> _Çalışma Görevleri_:
[1] İstidrac konulu metinde aktarılan tefsire göre, şarlatanların inkâr ve desiselerinden dolayı neden fütur getirilmemesi gerektiğini bir ila üç cümleyle açıklayınız.
[2] İstidrac konulu metne göre aşağıdakileri cevaplayınız:
(a) İstidracın lügat anlamı nedir?
(b) Seyid Şerif Cürcani'nin kavram lügatinin adı nedir?
(c) Cenâb-ı Allah Karun'a ne vermişti?
[3] İstidrac konulu metinde "25 Haziran 2014, Çarşamba" sözlerini içeren ifadeyle açılıp "(Mesnevî-i Nuriye, 359.)" ile kapanan bölümü değiştirmeden yeniden veriniz.

> _Belge Alıntısı_:
========

25 Haziran 2014, Çarşamba
İstidrac gurura düşmektir. Nitekim “istidrac, gaflet içinde iken eşya-yı gaybiyenin inkişafından ve garib fiilleri izhar etmekten ibarettir. Fakat istidrac sahibi, nefsine istinad ve iktidarına isnad etmekle enaniyeti, gururu öyle fazlalaşır ki—Karun gibi—‘Ben bunu bilgimle ve çalışmamla kazandım.’ (Kasas Sûresi, 28: 78.) demeye başlar.” (Mesnevî-i Nuriye, 359.)
İstidrac lügat anlamı derece derece yükselmek demektir. Seyid Şerif Cürcani “Tarifat” isimli kavram lügatinde “İman ve salih amel sahibi olmayan birisinde görülen harika haller ve fevkalâde başarılara istidrac denir.” demiştir. Cenâb-ı Hak insanları imtihan etmek için bu imtihan dünyasında zaman zaman istidraclı liderler çıkarır ve onları, onlar eliyle de insanları imtihan eder. Bu imtihanda imanlı ile imansız, sabırlı ile aceleci, sebat edenle etmeyen, kahraman ile korkak, âlimle cahil, akıllı ile akılsızlar seçilir ve birbirinden ayrılır. Sonra herkes ameline göre ceza veya mükâfat görür.
Bediüzzaman Hazretleri Yirmi Beşinci Söz’de “İ’caz-ı Kur’ân Risalesi”nde “Yoksa sana bir tuzak mı kurmak istiyorlar? Fakat o kâfirler tuzağa düşecek olanların tâ kendileridir.” (Tûr Sûresi, 52: 42.) mealindeki âyetin tefsirinde “Veyahut, fıtratları bozulmuş, vicdanları çürümüş şarlatan münâfıklar, dessas zındıklar gibi, ellerine geçmeyen hidâyetten halkları aldatıp çevirmek, hile edip döndürmek mi istiyorlar ki, sana karşı kâh kâhin, kâh mecnun, kâh sâhir [sihir yapan] deyip, kendileri dahi inanmadıkları halde başkalarını inandırmak mı istiyorlar? Böyle hilebaz şarlatanları insan sayıp desîselerinden, inkârlarından müteessir olarak fütur getirme. Belki daha ziyâde gayret et. Çünkü, onlar kendi nefislerine hile ederler, kendilerine zarar ederler. Ve onların fenalıkta muvaffakıyetleri, muvakkattır ve istidrâcdır, bir mekr-i İlâhîdir.” (Sözler, 2011, s. 627.) demektedir.
Cenâb-ı Allah Firavun ve Nemrud’a saltanat, Karun’a da mal ve mülk vermişti ve insanlar onlara gıpta ile bakıyorlardı. Allah insanları uyardı: “Kendilerini imtihan etmek için nasip ettiğimiz dünyanın gösterişine gözünü dikme. Rabbinin helâl rızkı ve ahiretteki nimetleri daha hayırlı ve daha süreklidir.” (Taha Sûresi, 20: 131.)

========

Sayfa ve ekran işaretleme verileri:

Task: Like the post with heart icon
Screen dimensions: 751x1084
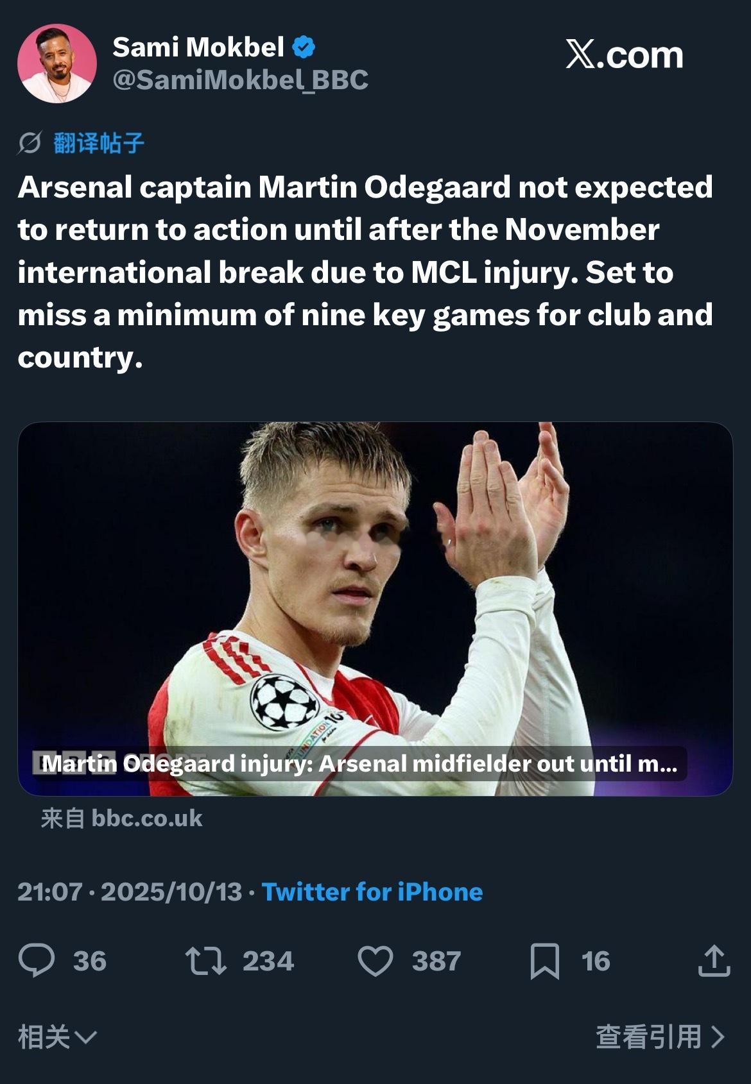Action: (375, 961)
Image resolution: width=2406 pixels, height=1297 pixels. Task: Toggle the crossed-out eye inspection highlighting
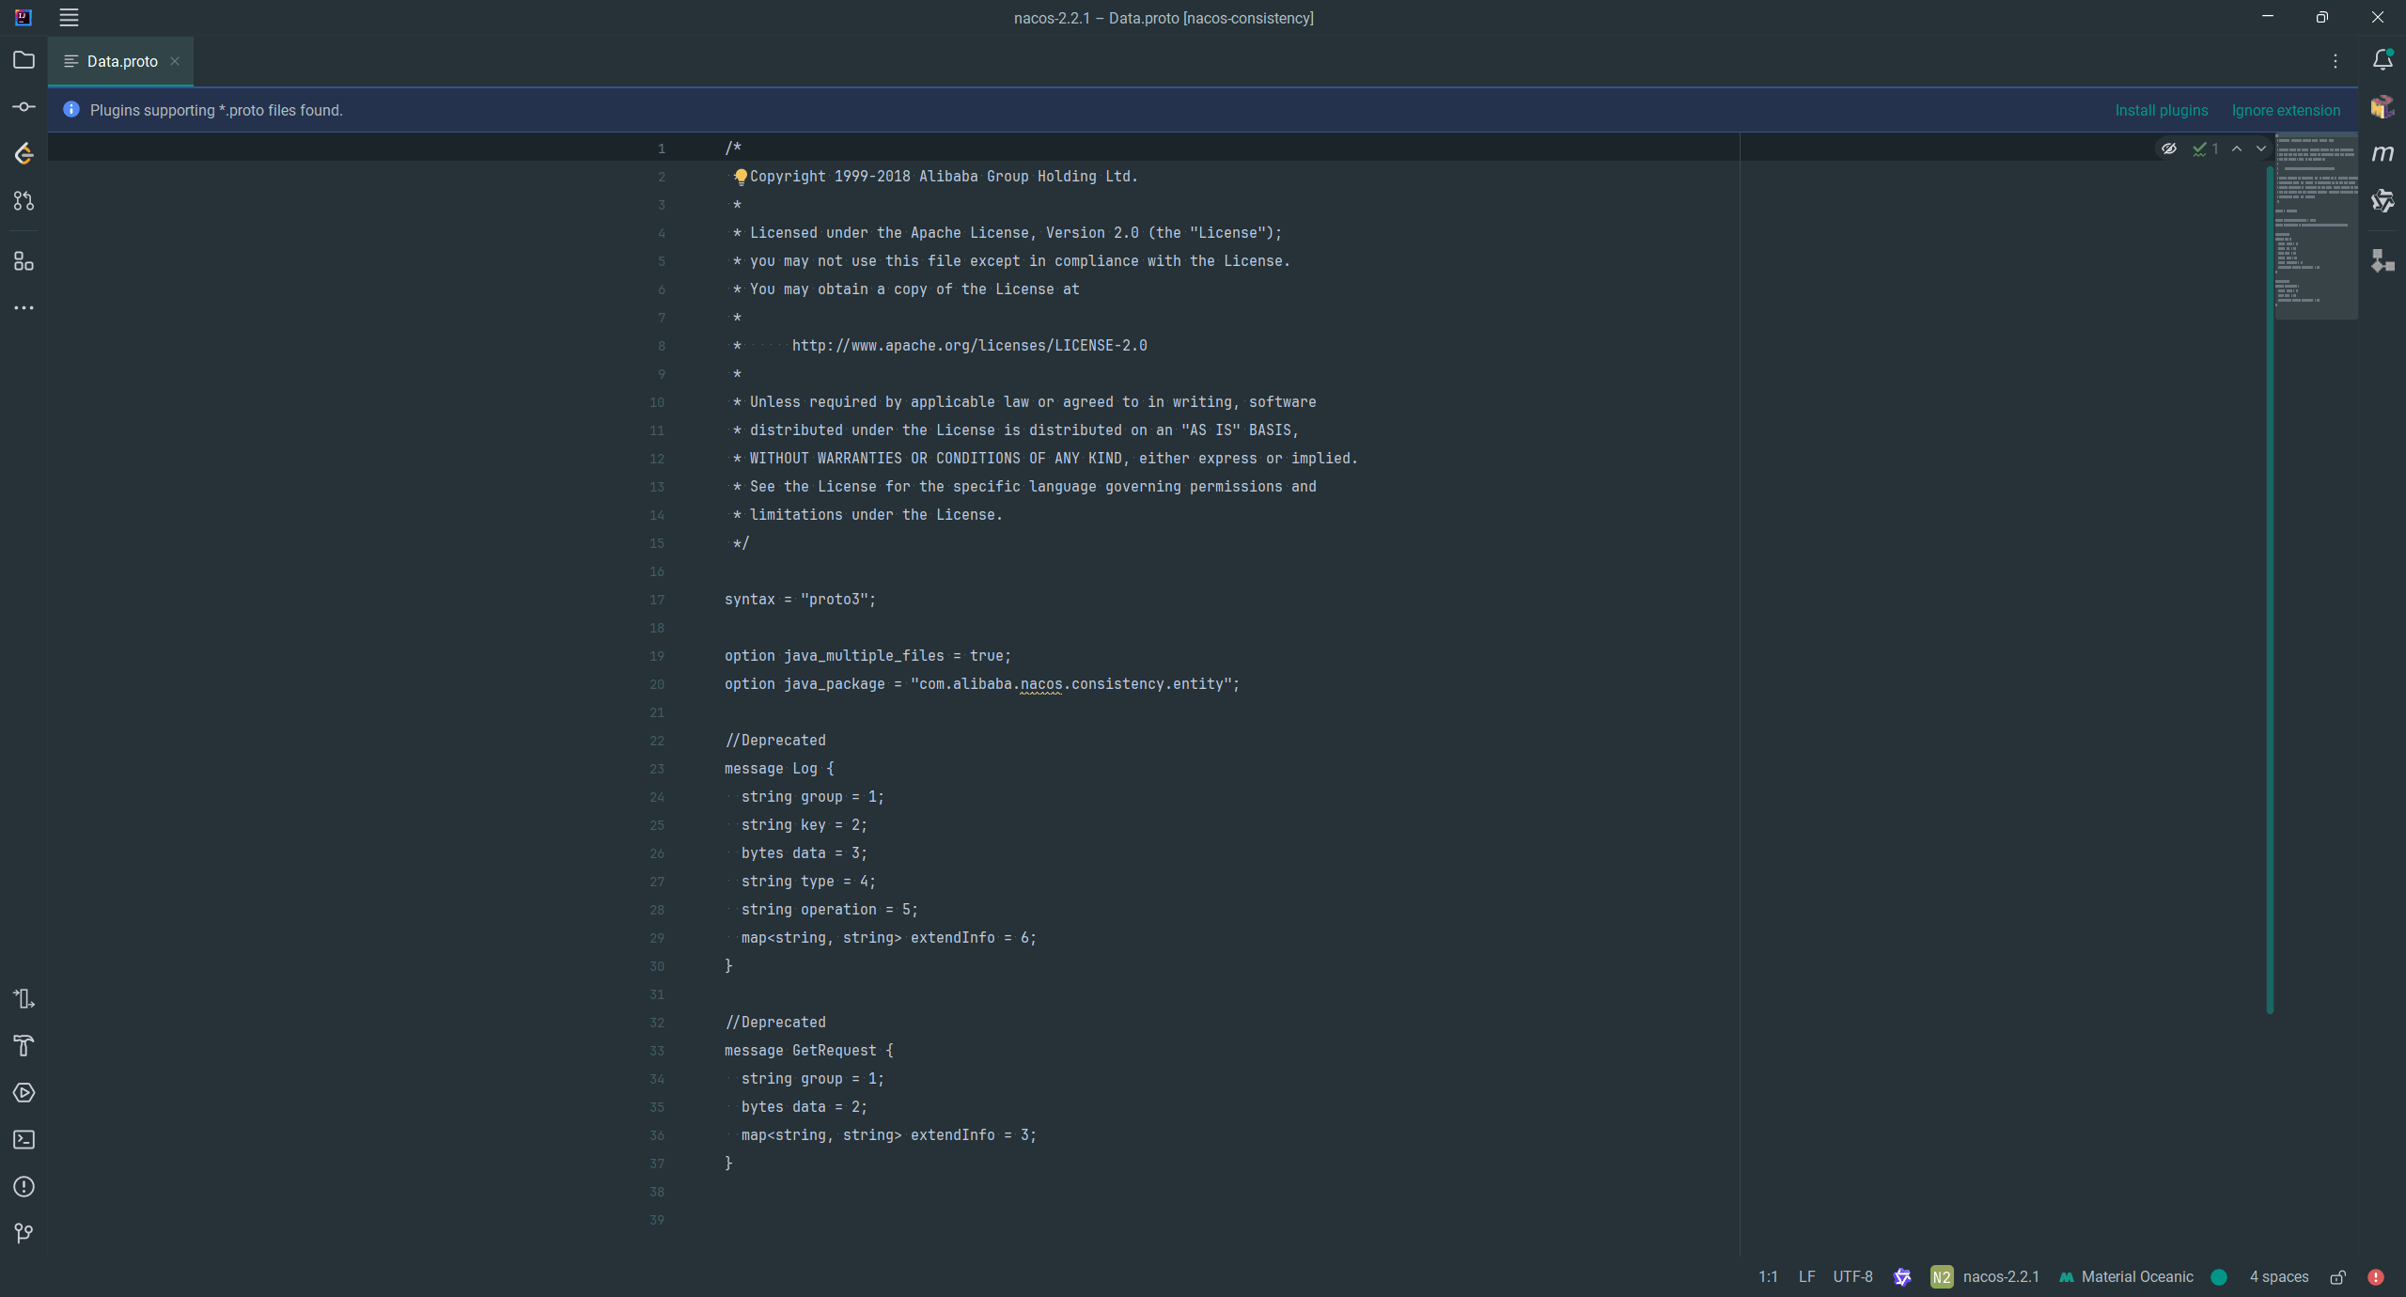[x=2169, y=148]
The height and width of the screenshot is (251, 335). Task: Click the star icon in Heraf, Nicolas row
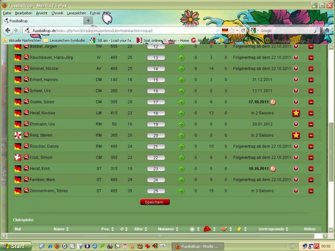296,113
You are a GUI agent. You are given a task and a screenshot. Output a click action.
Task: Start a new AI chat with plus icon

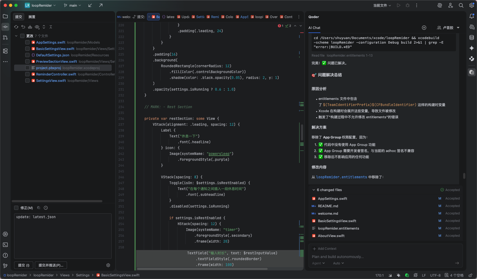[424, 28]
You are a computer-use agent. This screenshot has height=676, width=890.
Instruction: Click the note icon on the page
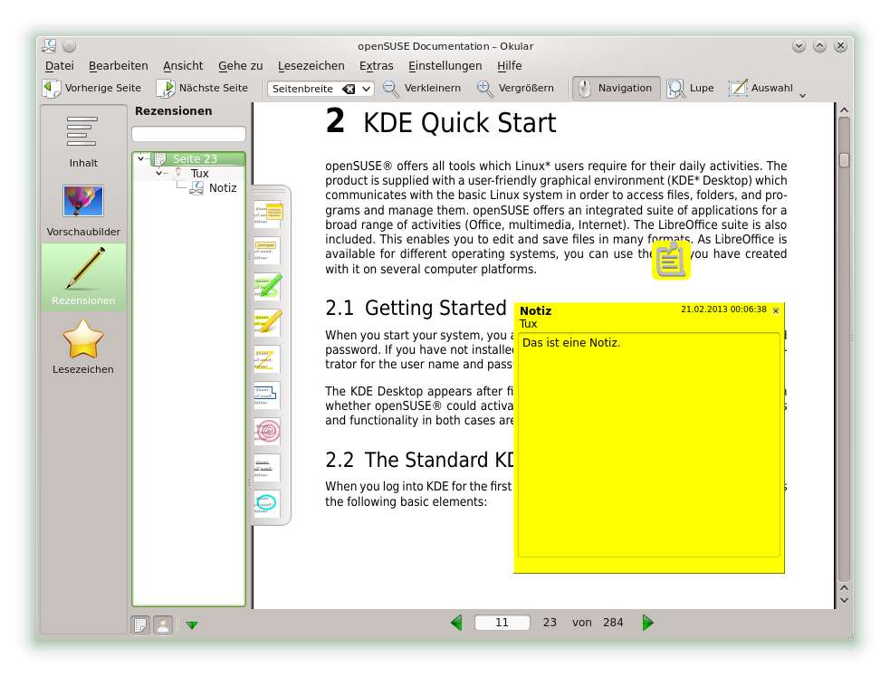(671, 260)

========

> _Görevlerin Cevapları_:
[1] Bu kişiler kendi nefislerine hile eder ve kendilerine zarar verirler. Ayrıca onların fenalıktaki başarıları geçicidir, istidractır ve bir mekr-i İlâhîdir. Bu sebeple fütur getirmek yerine daha fazla gayret edilmelidir.

[2]
(a) Derece derece yükselmek.
(b) Tarifat.
(c) Mal ve mülk.

[3]
25 Haziran 2014, Çarşamba
İstidrac gurura düşmektir. Nitekim “istidrac, gaflet içinde iken eşya-yı gaybiyenin inkişafından ve garib fiilleri izhar etmekten ibarettir. Fakat istidrac sahibi, nefsine istinad ve iktidarına isnad etmekle enaniyeti, gururu öyle fazlalaşır ki—Karun gibi—‘Ben bunu bilgimle ve çalışmamla kazandım.’ (Kasas Sûresi, 28: 78.) demeye başlar.” (Mesnevî-i Nuriye, 359.)